Moreover, low predicted BCG vaccination coverage was observed in Afar, Benishangul, Gambela, and Somali regions [32]. Spatial clustering of TB was reported in these parts of the country in previous studies [33, 34]. This might indicate that in the area with low BCG vaccination there might be a high rate of TB incidence, an important finding to strengthen the BCG vaccination program in this part of the county. The possible reason for low BCG vaccination in Afar, Benishangul, Gambela, and Somali regions could be due to low healthcare access in these regions [35, 36]. Implementing a vaccination program and providing health education in these regions is also difficult as the people living in these areas are nomadic and seasonally move from place to place [37]. Therefore, special vaccination programs (such as mobile health services and immunization comping) that are well fitted with the lifestyle of the people are needed in this part of the country to increase the BCG vaccination coverage.

Our study also indicated that population density was positively associated with BCG vaccination coverage.

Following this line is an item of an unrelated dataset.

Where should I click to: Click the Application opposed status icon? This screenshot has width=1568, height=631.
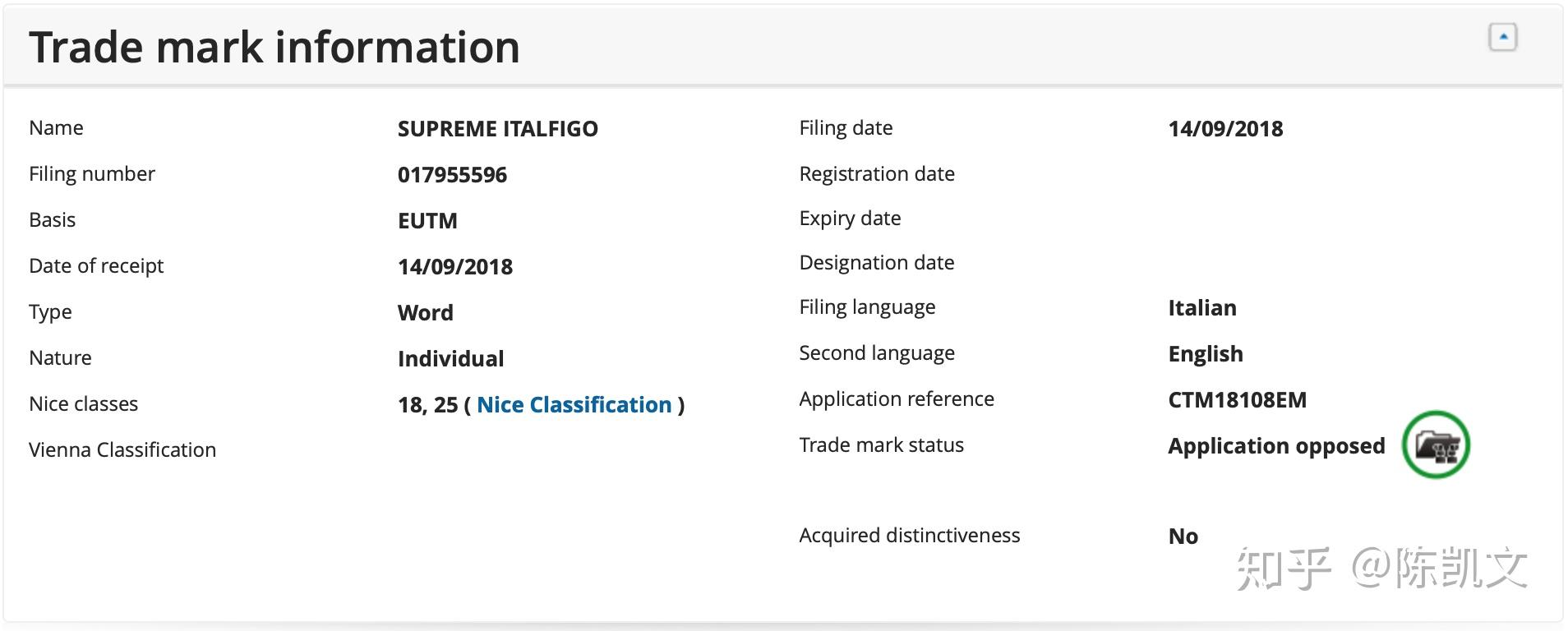tap(1436, 445)
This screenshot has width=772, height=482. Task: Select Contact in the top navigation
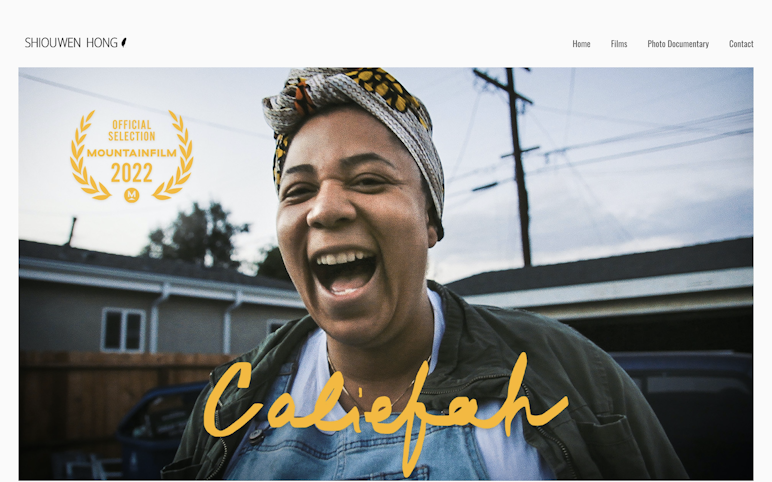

Areas with high population density are mostly urban and health care access including immunization services is relatively good in urban areas [38]. Moreover, in areas with high population density mothers would have a better awareness of the benefits of childhood immunization services [39].

Seasonal variation is postulated as one of the factors related to immunization coverage. Healthcare-seeking behavior of the people would be low, particularly during the rainy and harvest season which may also affect the vaccination programs [40]. Routine healthcare services including immunization services would be low during the rainy seasons and cloudy environments, because of the difficulties in transportation as a result of flooding and muddy roads.

In line with previous studies conducted in Africa and other low and middle-income countries [41,42,43], distance to health facilities was negatively associated with BCG vaccination coverage in our study. This finding might indicate that poor infrastructure and low transportation services to access health facilities might be a bottleneck to improving vaccination coverage. [44,45,46,47]. In Ethiopia, approximately half of the population lives more than 10 km far from the nearest health facilities and has no access to immunization programs [48]. This inaccessibility of healthcare facilities would be a major barrier to immunization services improvements.

BCG vaccination coverage is also negatively associated with travel time to the nearest city, which is supported by studies conducted in rural Ethiopia [49], Madagascar [40], and Sudan [50]. As the travel time to the nearest cities increases, the accommodation and transportation expenses also increase, which would reduce the vaccination uptake of children.

This study has paramount implications for policymakers and health program designers to come up with evidence-based program enhancement to improve BCG vaccination coverage. However, the study had some important limitations; first, since, the study was based on secondary data, we could not include some important covariates such as literacy rate, and ANC coverage which might have an impact on the prediction of the BCG vaccine coverage. The other limitation of this study is the different data collection periods for the dependent and independent variables. Moreover, the BCG vaccine efficacy was not analyzed in this study due to the nature of the data and as it was beyond the scope of this study.

Conclusion

The national BCG vaccination coverage was increased over time and varies substantially at the sub-national and local levels in Ethiopia. Low BCG vaccination coverage was observed in Southern, Southeastern, Northeastern, and Eastern parts of Ethiopia. Access to health facilities and travel time to the nearest cities were negatively associated with BCG vaccination coverage. Maintaining a high level of vaccination coverage across geographical areas is important to prevent TB in Ethiopia.